Trotz der tropischen Hitze, die bis in den kleinen Sitzungssaal des Falkenseer Rathauses drang, war Landrat Schröder während der letzten Pressekonferenz vor der Sommerpause gut aufgelegt. Schließlich hatte er gute Nachrichten für die anwesenden Pressevertreter.

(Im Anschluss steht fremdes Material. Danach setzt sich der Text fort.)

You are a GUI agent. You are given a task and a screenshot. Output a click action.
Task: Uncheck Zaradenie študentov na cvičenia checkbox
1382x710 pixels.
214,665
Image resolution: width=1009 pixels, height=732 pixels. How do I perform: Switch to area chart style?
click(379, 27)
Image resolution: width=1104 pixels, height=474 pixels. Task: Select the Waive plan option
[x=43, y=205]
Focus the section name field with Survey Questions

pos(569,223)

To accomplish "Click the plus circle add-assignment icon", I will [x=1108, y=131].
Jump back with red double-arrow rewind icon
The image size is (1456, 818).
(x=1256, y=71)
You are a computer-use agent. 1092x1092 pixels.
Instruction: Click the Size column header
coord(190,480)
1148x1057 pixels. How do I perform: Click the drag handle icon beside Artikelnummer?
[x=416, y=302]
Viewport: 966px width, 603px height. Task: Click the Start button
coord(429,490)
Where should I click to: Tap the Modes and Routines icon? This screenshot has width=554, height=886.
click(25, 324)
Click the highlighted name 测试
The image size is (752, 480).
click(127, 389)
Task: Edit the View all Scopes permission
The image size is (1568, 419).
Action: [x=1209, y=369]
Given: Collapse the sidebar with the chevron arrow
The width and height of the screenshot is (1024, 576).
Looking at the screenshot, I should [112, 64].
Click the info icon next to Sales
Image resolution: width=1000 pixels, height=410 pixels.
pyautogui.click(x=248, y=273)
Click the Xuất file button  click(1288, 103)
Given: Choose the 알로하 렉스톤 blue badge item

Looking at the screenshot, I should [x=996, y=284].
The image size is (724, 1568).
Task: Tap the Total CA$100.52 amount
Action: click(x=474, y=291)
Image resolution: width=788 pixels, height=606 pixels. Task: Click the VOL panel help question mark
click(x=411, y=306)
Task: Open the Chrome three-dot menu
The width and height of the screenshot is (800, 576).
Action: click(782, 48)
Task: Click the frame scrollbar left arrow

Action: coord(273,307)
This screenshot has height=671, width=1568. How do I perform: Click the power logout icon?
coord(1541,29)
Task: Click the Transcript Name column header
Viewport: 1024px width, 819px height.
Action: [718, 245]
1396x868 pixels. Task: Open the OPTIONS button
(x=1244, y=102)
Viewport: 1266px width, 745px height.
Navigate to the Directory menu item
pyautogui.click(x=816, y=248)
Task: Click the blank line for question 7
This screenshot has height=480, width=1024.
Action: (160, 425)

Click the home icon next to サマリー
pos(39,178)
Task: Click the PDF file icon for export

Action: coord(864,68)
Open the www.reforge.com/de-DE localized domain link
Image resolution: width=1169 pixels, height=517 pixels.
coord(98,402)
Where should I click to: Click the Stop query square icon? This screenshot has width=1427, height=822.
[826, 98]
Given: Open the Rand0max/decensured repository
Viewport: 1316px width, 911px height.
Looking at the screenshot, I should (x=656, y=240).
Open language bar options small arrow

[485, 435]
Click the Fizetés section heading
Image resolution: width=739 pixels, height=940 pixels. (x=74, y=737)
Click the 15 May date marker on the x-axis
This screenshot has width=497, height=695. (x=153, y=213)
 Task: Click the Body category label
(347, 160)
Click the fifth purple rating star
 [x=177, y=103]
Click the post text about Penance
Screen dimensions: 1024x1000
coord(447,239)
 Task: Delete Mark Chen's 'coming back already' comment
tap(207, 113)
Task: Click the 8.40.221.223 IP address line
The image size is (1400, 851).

Er informierte über die anstehenden Veränderungen im Busverkehr in Falkensee und Umgebung, denen eine Bürgerbefragung vorausgegangen war. „Es gab 30 Bürgervorschläge zur Optimierung“, so der Landrat. Herauskristallisiert hätten sich aber drei Hauptanliegen: die Verbesserung der Anschlussgestaltung an den Bahnverkehr in und aus Richtung Berlin, die Ausweitung des Fahrtenangebots im Abendverkehr und am Wochenende sowie die Verbesserung der Erschließung des Ortsteiles Finkenkrug. Leider habe es sich bei den Teilnehmern an der Befragung zum großen Teil um Bürger gehandelt, die schon regelmäßig mit dem Bus fahren. Er hätte sich mehr Vorschläge seitens potentieller Bus-Nutzer, wie Auto- oder Radfahrer gewünscht, so der Landrat.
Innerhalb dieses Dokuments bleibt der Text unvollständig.